Since writing and directing Nemo, the story of a father clown fish who has to bring up his son alone, Stanton has learned the Pixar way of collaborating. By the time he came to write and direct Nemo, he had already worked on the scripts of Toy Story and Toy Story 2, A Bug's Life and Monsters Inc. Yet, midway through Nemo – which he wrote as a response to "rolling my eyes at The Lion King" – he lost his mojo. He suffered a profound crisis of confidence.
"I hit a spot that made me really question whether I could do it or not," he says. "I had to learn to share my doubt with my co-workers and the amazing antidote is that I realised I didn't have to maintain some facade of being the guy with all the answers. I can now own up to the fact that I don't always have the answers. Making a film is a team sport. Hire people who are better than you, who can do what you can't. Such realisations were career changing for me."
Stanton went on to win the best animated feature Oscar for Nemo and another for Wall-E five years later. Pixar is now widely seen as untouchable when it comes to animation and although the company's public face is chief creative officer John Lasseter, it is Stanton who has written and directed its best films. This is partly because he makes films for everyone. "I have never made a children's film," he shouts, then laughs slightly manically.
Part of the brilliance of Wall-E and Toy Story 3 is their unusual alliance of the blockbuster and arthouse. "All I'm ever trying to do is have both without giving up on either. I'm trying to encapsulate something of that life-affirming, humanistic quality you get in so many arthouse films. But on this huge scale that has blockbuster status. Anyway, that's my Freudian analysis …"

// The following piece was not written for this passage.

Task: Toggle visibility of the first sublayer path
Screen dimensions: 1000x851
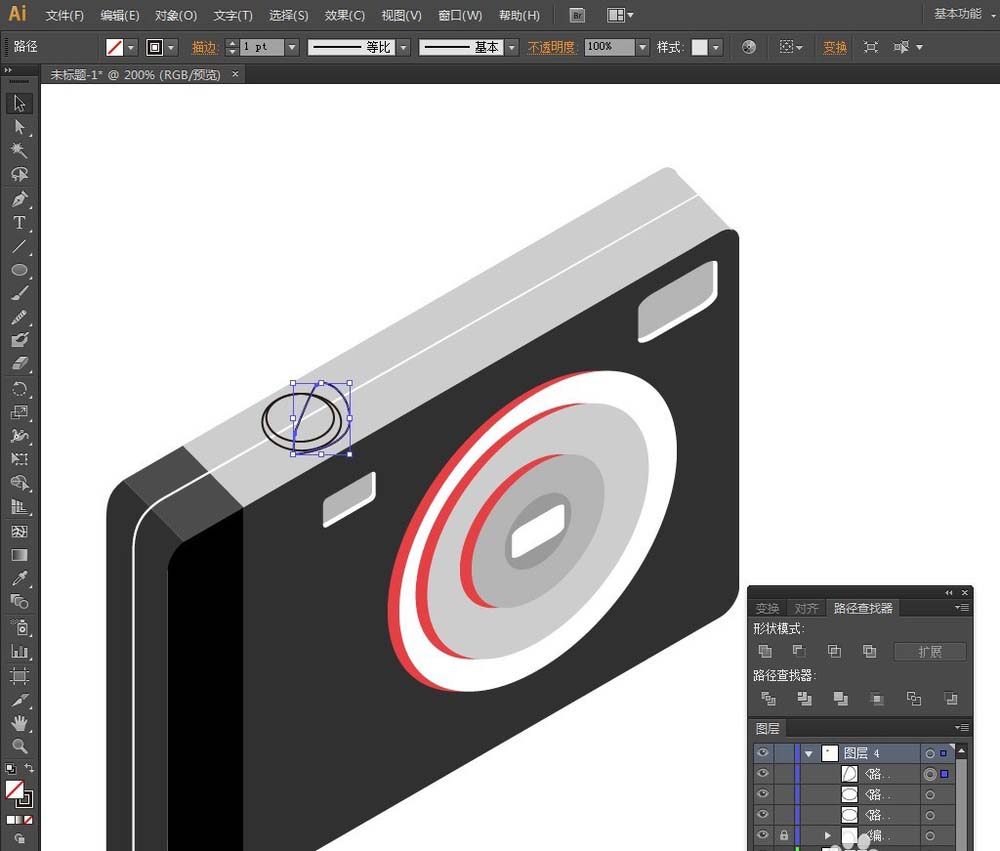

As a boy growing up in Rockport, a fishing village in Massachusetts, Stanton saw mainstream movies with his parents and arthouse films in a dance hall that was turned into a movie theatre each summer. "I was a real movie geek kid: I saw Gallipoli, My Brilliant Career, The Tin Drum. These weren't films I'd have chosen to see, but I ended up watching three to six of them a day. And then at weekends I'd run off to see Alien or Raiders of the Lost Ark."
Decades later, Stanton finds himself in a world where Steven Spielberg requests meetings. "He wanted to talk because he liked Wall-E so much," says Stanton, looking bashful. It makes sense, I say; Wall-E is to children today what ET was to us. "Ironically, we did compare notes on ET and Wall-E. Specifically on giving their eyes expression." He laughs. "That's the kind of geek micro-level I live at all day."
Despite his Oscars, the billions he has made for Pixar and huge industry respect, Stanton has an issue with validation that outstrips the usual creative self-doubt. "I'm still craving approval from my parents. It took a lot of success for me to realise it was never coming. It's just not in their nature."
So, at 46, Stanton admits he is driven by his need to please his parents. He is also strikingly hard on himself. He says his strength is structure and his weakness on-screen humour. "Even as a kid I was never the generator of humour, but I always knew who was funny, who to hang out with. And now … I just wish I was the funniest guy on the film." But the Pixar films are funny. And there's plenty of subtle humour in John Carter. "OK. I'm not funny enough. I'm sure other people would say I was funny. The thing about working at Pixar is that everyone around you is smarter and funnier and cleverer than you and they all think the same about everyone else. It's a nice problem to have."
He smiles and shakes my hand with unexpected firmness. "Success has not changed that recipe."